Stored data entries
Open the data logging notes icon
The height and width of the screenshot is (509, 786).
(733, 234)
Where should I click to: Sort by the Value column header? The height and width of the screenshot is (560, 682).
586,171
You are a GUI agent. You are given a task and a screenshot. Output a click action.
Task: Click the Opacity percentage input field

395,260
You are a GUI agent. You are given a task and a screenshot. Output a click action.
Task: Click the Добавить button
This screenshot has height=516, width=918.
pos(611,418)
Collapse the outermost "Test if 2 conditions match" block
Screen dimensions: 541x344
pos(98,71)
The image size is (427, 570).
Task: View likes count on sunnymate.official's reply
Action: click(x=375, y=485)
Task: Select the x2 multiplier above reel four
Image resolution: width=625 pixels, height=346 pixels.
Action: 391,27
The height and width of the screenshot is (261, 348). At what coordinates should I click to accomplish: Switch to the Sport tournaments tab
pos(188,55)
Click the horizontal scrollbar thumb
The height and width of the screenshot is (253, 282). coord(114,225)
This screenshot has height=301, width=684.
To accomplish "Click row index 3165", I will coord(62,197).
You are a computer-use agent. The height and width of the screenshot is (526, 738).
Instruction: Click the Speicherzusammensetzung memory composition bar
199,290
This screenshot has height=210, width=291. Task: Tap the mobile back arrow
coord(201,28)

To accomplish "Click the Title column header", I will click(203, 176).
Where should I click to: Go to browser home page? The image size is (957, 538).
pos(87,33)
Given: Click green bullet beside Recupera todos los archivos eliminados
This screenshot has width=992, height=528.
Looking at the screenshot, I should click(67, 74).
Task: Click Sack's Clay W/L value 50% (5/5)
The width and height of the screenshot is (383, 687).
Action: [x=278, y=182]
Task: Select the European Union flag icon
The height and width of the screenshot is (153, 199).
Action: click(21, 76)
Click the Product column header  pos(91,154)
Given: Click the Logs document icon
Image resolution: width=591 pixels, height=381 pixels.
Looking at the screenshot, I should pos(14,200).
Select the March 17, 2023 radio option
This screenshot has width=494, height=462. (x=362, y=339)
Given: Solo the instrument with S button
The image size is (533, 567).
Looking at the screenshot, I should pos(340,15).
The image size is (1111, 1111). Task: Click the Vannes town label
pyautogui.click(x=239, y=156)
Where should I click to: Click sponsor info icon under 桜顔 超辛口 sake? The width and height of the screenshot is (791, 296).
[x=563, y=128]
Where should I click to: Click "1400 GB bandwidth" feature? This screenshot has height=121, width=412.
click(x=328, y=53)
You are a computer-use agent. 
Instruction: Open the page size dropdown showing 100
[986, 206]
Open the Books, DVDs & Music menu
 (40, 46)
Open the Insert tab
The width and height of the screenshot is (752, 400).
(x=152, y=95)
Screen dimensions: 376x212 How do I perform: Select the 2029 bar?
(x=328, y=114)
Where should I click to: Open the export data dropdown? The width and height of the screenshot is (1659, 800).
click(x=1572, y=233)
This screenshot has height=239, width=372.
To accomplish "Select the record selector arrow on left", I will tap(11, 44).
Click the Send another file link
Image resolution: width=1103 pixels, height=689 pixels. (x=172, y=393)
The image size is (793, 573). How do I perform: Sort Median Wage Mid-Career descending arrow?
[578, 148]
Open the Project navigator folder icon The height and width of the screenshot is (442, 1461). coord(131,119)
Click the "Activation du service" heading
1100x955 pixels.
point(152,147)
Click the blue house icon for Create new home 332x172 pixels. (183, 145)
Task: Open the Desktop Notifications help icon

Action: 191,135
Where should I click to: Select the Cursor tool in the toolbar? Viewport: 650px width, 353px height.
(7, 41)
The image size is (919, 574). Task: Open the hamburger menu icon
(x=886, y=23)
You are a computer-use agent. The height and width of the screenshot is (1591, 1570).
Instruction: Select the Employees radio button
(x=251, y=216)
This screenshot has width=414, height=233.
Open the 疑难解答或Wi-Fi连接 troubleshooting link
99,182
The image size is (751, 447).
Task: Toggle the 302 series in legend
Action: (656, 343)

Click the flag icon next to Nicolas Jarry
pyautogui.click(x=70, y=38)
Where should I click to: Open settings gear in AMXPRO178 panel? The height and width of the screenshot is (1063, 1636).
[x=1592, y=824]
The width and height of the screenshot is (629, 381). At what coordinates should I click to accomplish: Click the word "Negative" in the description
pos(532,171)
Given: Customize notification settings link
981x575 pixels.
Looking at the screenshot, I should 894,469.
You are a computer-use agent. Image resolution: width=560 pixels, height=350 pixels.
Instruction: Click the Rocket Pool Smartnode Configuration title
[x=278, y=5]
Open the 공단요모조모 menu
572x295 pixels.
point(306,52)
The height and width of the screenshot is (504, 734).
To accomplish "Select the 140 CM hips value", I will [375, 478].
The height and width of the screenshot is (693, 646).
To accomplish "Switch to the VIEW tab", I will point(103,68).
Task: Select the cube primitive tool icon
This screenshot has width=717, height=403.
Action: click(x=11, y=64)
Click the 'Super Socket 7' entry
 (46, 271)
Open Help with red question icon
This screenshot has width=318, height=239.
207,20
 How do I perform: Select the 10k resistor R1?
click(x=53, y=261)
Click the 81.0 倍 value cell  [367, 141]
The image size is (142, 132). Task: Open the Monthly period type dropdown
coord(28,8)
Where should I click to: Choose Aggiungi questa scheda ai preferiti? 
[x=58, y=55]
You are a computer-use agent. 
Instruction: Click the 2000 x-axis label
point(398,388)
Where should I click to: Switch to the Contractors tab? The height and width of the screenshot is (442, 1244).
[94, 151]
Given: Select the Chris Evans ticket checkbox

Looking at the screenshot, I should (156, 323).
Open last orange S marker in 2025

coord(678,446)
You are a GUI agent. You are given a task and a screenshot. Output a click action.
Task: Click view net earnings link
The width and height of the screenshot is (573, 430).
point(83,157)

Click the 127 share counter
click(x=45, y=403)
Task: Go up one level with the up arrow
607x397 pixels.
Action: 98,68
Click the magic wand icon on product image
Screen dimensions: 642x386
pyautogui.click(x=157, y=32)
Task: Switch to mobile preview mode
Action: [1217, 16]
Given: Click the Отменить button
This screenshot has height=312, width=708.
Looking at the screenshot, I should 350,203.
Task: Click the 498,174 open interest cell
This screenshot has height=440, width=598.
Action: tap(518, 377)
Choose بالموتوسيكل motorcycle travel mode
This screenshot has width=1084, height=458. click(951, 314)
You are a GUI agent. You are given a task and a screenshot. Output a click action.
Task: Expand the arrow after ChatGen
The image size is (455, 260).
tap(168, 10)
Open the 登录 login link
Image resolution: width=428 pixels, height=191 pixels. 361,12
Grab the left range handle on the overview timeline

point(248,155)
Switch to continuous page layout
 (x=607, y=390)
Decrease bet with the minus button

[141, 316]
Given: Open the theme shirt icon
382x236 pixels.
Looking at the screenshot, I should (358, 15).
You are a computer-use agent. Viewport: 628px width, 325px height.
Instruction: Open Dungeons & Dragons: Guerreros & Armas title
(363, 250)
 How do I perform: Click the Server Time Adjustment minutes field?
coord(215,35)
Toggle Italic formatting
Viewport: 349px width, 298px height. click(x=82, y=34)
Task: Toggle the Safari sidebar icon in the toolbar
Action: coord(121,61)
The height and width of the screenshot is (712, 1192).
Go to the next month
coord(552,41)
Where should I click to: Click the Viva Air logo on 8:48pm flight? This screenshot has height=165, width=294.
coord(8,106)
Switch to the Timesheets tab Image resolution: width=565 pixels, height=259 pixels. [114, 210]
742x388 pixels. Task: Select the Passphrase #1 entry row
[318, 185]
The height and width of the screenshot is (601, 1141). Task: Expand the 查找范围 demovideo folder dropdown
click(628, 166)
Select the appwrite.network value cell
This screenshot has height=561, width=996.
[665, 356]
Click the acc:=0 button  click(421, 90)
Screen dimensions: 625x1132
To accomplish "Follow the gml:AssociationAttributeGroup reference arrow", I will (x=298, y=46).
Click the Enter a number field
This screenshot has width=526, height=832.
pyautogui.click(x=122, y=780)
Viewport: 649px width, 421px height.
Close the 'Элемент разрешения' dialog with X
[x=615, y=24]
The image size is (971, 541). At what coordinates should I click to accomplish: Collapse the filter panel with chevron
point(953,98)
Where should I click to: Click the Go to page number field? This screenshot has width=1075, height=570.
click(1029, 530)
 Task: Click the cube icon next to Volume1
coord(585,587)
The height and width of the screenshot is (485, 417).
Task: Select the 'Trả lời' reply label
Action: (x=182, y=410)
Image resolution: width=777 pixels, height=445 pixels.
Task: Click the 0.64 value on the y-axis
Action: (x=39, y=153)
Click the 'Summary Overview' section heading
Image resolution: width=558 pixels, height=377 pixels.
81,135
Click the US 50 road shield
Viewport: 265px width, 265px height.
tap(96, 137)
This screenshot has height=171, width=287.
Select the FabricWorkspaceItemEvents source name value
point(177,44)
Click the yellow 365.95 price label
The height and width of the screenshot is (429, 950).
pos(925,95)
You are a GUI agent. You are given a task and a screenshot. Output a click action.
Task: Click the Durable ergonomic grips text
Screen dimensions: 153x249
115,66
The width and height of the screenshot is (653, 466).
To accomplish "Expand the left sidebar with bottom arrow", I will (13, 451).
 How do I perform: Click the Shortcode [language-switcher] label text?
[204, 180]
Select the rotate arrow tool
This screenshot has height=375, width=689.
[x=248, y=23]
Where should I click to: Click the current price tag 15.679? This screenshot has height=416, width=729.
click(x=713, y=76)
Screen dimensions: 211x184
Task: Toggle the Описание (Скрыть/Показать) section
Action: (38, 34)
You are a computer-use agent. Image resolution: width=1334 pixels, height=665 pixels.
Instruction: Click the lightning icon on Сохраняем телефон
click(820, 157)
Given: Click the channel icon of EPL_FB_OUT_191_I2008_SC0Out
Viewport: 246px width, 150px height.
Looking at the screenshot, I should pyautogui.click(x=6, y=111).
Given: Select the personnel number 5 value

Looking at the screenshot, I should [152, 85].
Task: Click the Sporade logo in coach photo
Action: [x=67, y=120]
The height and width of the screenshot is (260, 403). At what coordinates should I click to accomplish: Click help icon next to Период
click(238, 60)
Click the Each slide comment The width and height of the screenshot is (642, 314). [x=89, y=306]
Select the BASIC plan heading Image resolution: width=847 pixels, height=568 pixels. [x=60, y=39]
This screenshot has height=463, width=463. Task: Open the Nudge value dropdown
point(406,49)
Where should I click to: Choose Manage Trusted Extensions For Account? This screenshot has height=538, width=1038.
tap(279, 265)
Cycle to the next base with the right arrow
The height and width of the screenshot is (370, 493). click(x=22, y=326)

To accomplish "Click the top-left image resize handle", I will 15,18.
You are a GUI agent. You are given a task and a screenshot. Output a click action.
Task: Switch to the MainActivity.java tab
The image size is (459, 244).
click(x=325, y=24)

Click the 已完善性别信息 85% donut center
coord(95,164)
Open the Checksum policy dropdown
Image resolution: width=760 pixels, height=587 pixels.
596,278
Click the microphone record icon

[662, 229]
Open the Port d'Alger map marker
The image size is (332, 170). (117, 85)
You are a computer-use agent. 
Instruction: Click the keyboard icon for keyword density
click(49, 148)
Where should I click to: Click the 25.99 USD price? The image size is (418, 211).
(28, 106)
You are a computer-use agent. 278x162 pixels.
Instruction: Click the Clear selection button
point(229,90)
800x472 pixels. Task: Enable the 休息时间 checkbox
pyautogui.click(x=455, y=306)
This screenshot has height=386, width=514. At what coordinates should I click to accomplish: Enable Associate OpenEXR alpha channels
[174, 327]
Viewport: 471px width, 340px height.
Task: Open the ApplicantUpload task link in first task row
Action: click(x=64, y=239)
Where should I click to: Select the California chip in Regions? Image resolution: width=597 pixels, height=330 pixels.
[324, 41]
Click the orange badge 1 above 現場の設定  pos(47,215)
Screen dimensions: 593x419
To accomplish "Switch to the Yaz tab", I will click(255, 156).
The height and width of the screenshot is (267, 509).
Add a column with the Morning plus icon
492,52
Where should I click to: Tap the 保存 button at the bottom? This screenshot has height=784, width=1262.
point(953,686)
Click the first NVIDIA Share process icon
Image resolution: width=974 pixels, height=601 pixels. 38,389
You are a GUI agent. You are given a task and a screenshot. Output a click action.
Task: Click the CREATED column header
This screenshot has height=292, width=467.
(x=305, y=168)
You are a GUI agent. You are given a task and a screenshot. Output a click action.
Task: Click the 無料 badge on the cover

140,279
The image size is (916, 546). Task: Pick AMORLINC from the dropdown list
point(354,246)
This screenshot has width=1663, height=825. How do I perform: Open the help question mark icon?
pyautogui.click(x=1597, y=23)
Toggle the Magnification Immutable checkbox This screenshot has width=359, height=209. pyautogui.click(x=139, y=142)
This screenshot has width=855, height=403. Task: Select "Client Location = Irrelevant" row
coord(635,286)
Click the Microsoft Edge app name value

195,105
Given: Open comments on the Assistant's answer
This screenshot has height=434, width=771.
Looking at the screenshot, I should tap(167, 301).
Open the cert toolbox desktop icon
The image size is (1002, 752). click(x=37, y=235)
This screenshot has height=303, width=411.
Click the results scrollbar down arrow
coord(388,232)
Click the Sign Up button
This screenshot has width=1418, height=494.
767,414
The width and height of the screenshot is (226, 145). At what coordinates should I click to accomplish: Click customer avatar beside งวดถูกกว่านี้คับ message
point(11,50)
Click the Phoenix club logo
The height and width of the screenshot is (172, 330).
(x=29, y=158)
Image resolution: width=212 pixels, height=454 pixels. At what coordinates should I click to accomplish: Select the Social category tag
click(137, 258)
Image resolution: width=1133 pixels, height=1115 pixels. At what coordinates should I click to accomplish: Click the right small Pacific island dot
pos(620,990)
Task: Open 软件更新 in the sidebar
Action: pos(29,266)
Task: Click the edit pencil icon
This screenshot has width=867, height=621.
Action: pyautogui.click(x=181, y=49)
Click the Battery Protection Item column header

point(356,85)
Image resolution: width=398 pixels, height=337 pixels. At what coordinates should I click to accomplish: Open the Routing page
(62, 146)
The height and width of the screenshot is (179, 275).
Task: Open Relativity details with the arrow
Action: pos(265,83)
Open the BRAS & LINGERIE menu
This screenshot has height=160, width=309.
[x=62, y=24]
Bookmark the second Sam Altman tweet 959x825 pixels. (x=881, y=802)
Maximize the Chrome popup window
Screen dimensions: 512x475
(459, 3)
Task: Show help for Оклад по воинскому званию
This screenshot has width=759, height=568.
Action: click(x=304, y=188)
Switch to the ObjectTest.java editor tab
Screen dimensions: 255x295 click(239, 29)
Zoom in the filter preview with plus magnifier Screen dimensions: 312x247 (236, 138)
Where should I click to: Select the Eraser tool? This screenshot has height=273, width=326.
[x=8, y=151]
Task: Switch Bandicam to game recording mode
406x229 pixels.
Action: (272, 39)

_ACTION ITEM:_ Above are the records. Print exactly, and only, the lines from the line with "Where should I click to: Click the current" to the line with "You are a computer-use agent. Image resolution: width=1334", both inclusive.

_YOUR SOLUTION:_
Where should I click to: Click the current price tag 15.679? This screenshot has height=416, width=729.
click(x=713, y=76)
Screen dimensions: 211x184
Task: Toggle the Описание (Скрыть/Показать) section
Action: (38, 34)
You are a computer-use agent. Image resolution: width=1334 pixels, height=665 pixels.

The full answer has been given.